Я понимала, к чему ведут все эти попытки: он старался превратить наши краткие минуты общения на кушетке во что-то более серьезное. Но совместные ужины совсем не вписывались в мои планы. Небольшие, интимные ужины в полутемном ресторане? Это означало дальнейшее сближение, какие-то планы, чувства. У меня в жизни не было места для всего этого. Ни в мыслях, ни в сердце.
— Вторники не подходят. По вторникам у меня занятия на фортепиано. — Затем я подумала и добавила: — Я попробую прийти сюда после работы, но никаких ужинов. Раз это так важно для тебя, я думаю, я смогу поменяться временем с Лу, у которой урок ровно в два.
— Лу берет уроки фортепьяно?
— Да. Мне кажется, она хочет играть на пианино на том свете. Поэтому, когда мисс Гэффни приходит давать по вторникам уроки — Мэтти в три часа, Митчел — в четыре, мне — в пять, я прошу ее позаниматься с Лу в два часа.
— Это удивительно, — сказал он, откровенно тронутый.
Я подумала, что, может, сейчас он не будет думать обо мне плохо, как о непорядочной женщине.
— Я, в самом деле, не знаю, хорошо ли это.

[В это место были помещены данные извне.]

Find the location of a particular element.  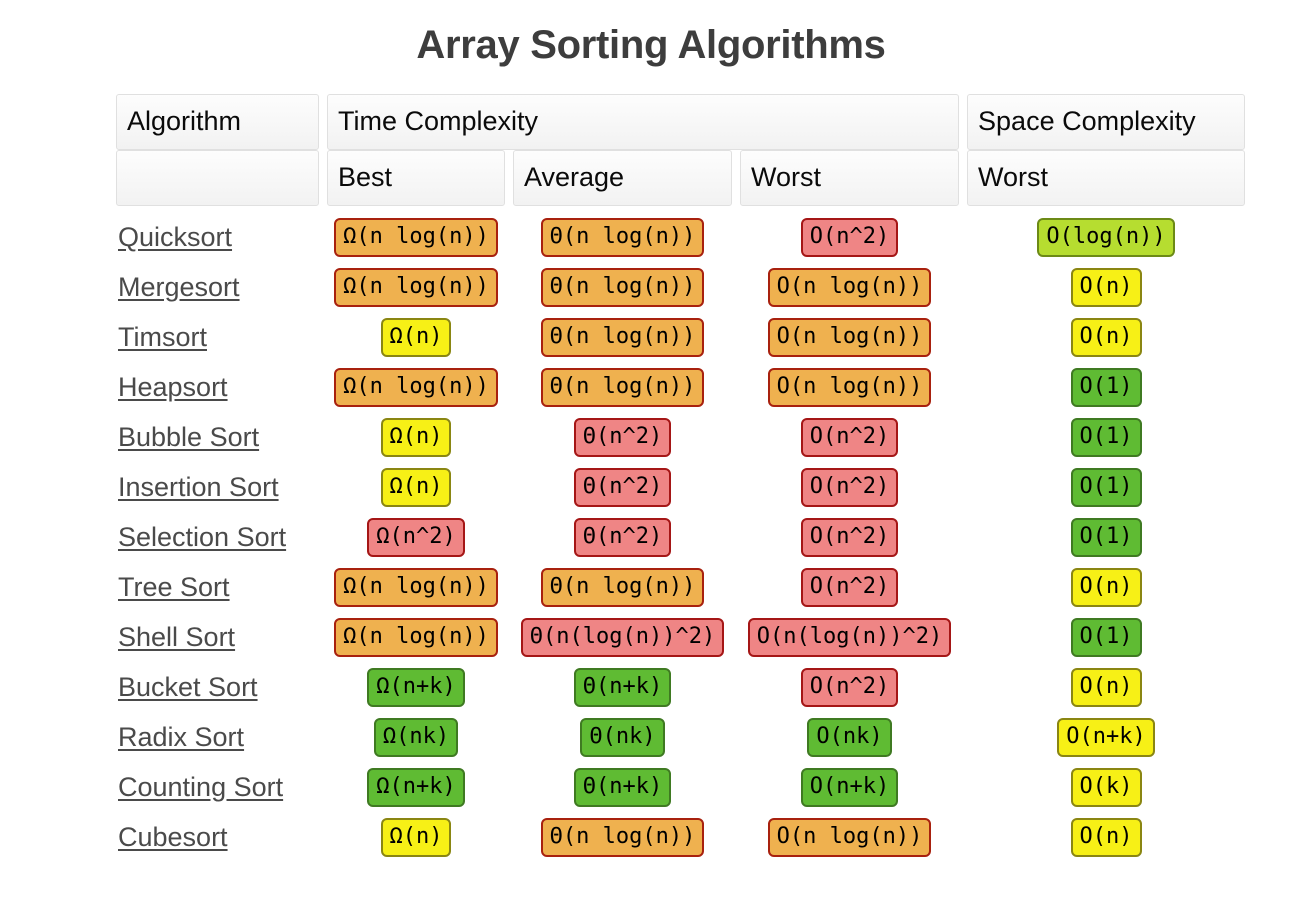

complexity-badge-worst-space: O(k) is located at coordinates (1106, 787).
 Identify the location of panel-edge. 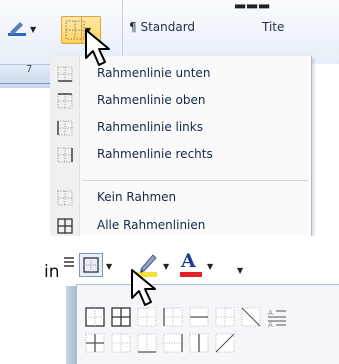
(71, 325).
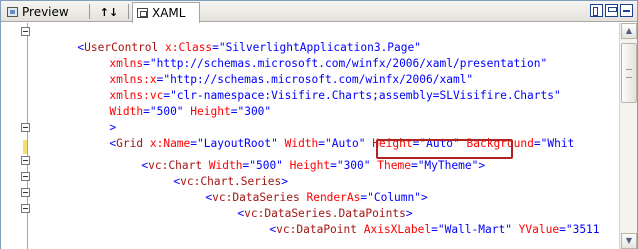 This screenshot has height=249, width=638. Describe the element at coordinates (296, 189) in the screenshot. I see `code-line-10: <vc:DataSeries RenderAs="Column">` at that location.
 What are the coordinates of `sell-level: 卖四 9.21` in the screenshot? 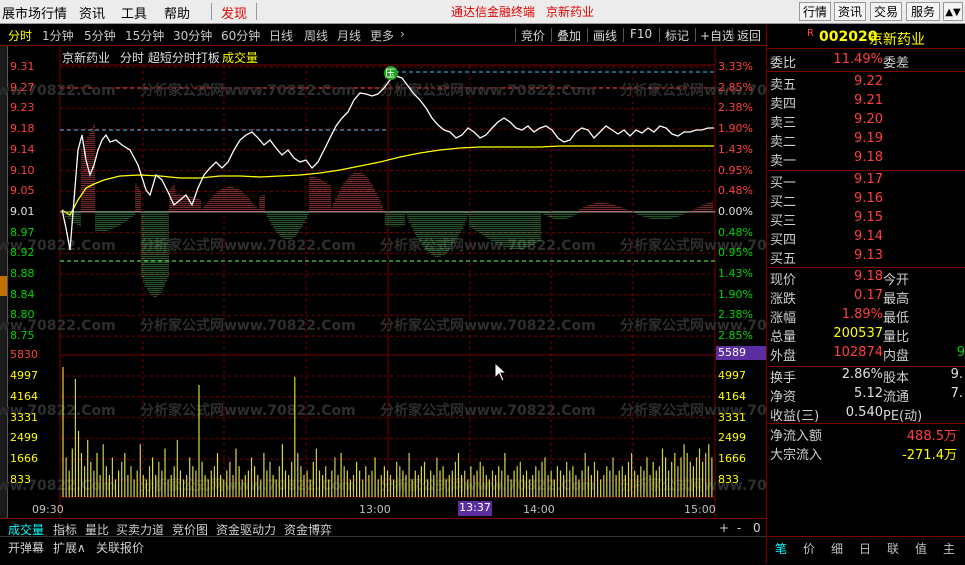 It's located at (868, 102).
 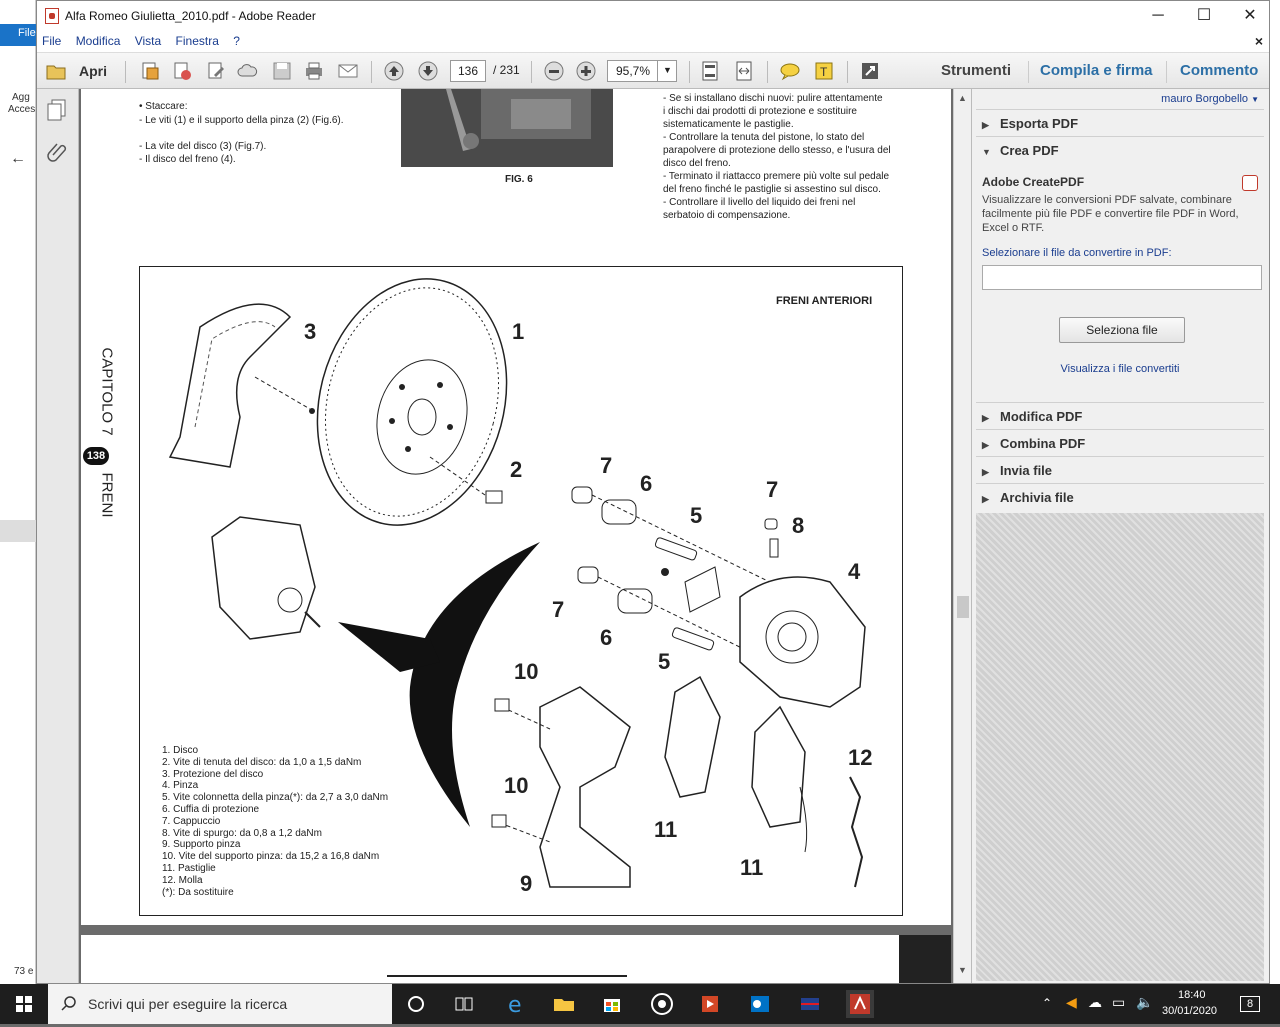 I want to click on warning-icon: ◀, so click(x=1072, y=1002).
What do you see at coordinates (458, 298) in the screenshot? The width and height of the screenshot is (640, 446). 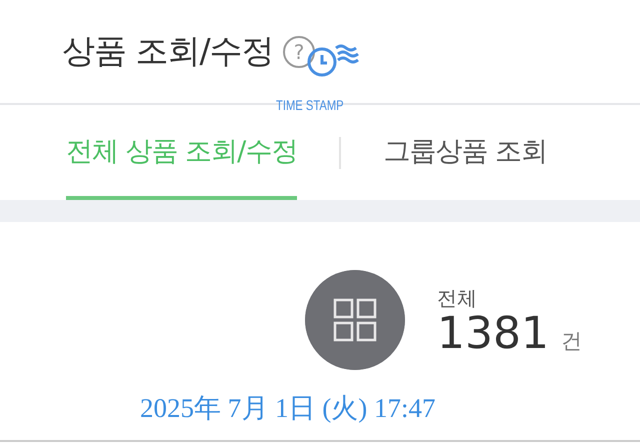 I see `summary-label: 전체` at bounding box center [458, 298].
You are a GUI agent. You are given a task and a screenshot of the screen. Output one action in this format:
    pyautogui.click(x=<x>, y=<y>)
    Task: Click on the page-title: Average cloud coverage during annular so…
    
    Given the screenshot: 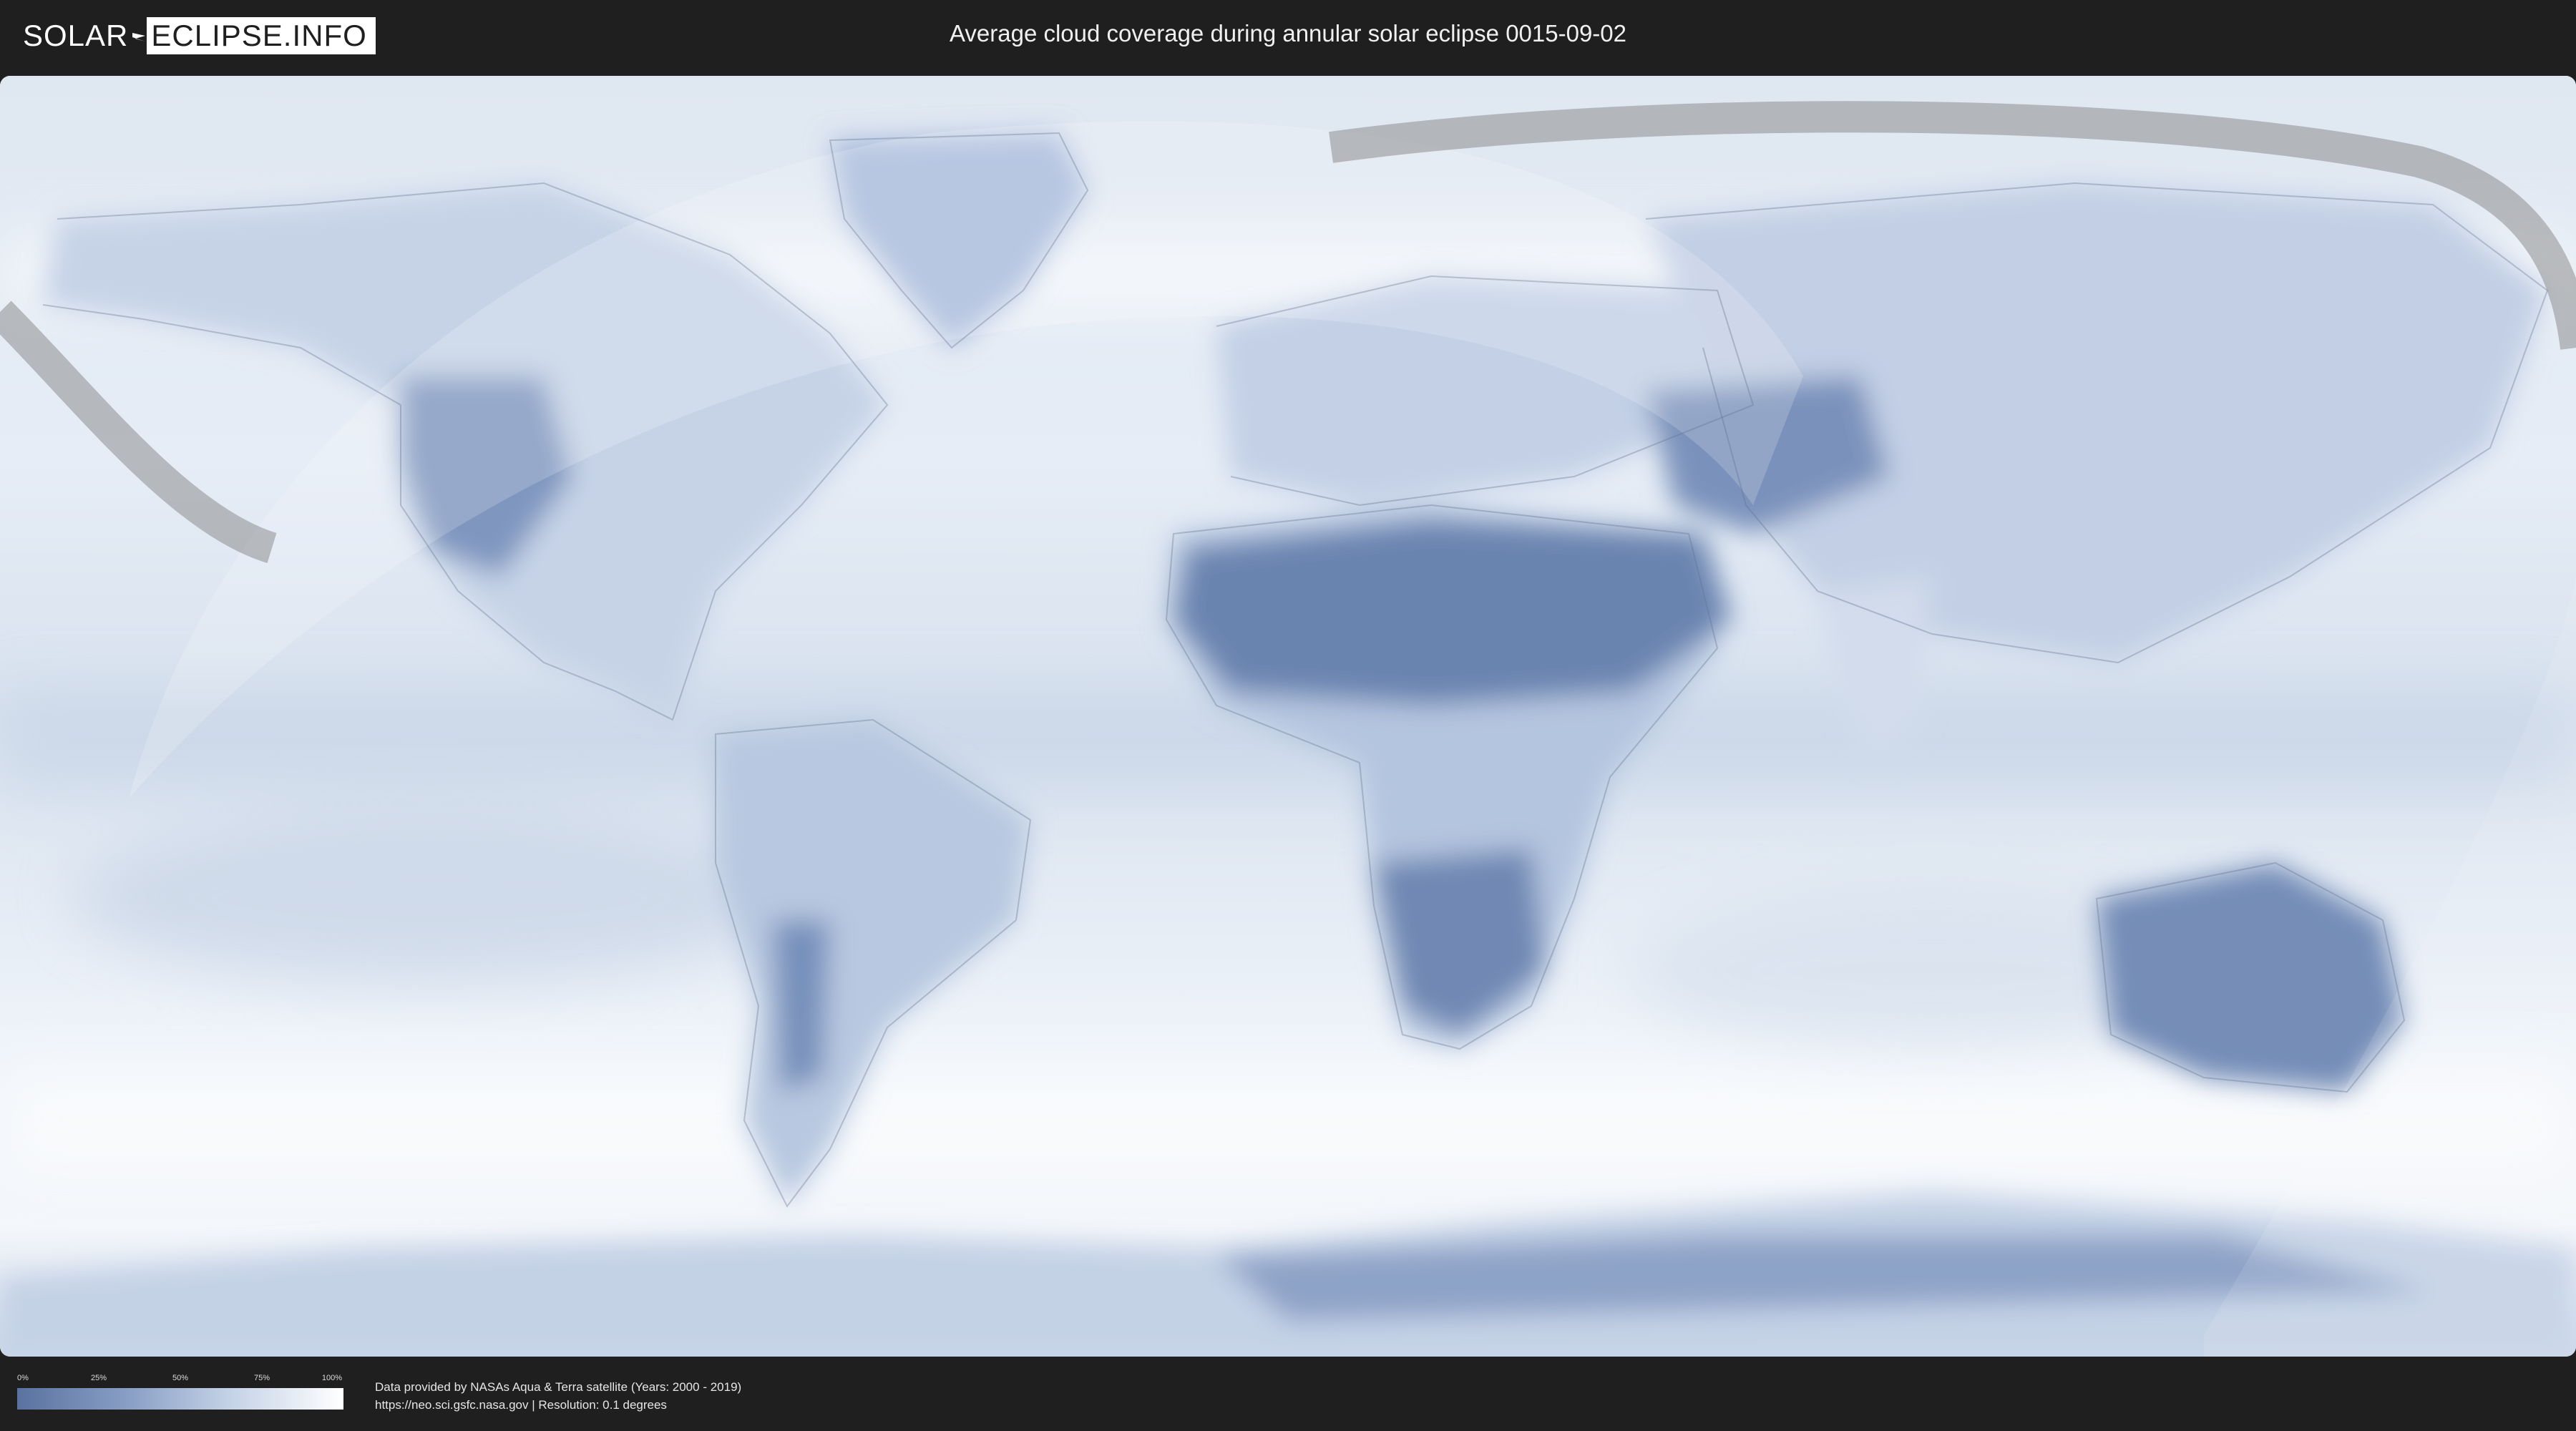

Сейчас, когда Лу берет уроки музыки, она говорит, что я принуждаю ее к этому. Что от этого у нее болят пальцы.
Он добродушно засмеялся, посмотрев на часы.
— Это замечательно. Итак, я жду тебя завтра. После пяти.
Он проводил меня к двери, немного торопливо. Мы захватили начало времени, предназначенное для другого пациента. Разница между приемом одного пациента и другого составляли десять минут, чтобы люди не могли встретиться друг с другом. Я вышла широкими шагами, отводя глаза от пациента, ожидающего в приемной, измеряющего ее шагами, нервничающего, чтобы не привести его в замешательство. Но я не смогла отказать себе в том, чтобы не взглянуть на Розмари триумфально: я отняла у ее доктора несколько лишних минут. В ответ она с раздражением тряхнула головой, демонстрируя длинные, ступенями подстриженные волосы. Я не сказала ей, хотя очень хотела: «Джейн Тайсон говорит, что стриженные ступенями волосы вышли из моды в этом сезоне. Все носят строгие геометрические линии».
Я еще находилась в машине, когда поняла, что если сегодня был понедельник, значит, я завтра снова иду к доктору. Получалось два дня подряд. А это уже означало ускорение ситуации. Это было как раз то, чего я хотела избежать: увлечения и ускорения.
Я приехала в клинику ровно четверть шестого. Очень странно, но я испытывала стыд. Впервые мы были действительно одни: комната секретарши пуста, входная дверь заперта.
Он был без пиджака, рукава рубашки закатаны, галстук ослаблен. Я никогда не видела его таким. Все прежние разы он был или полностью одет, или полностью раздет. Если был одет, то очень специфично, в свою профессиональную одежду — халат и фонендоскоп, а если раздет, то как раз наоборот, был очень обыкновенен, как все любовники, рвущиеся в бой. Сейчас, в 17.15, он был просто расслабленным мужчиной и отдыхающим с рюмкой в руках после рабочего дня.
— Выпьешь со мной? У меня только виски, льда нет.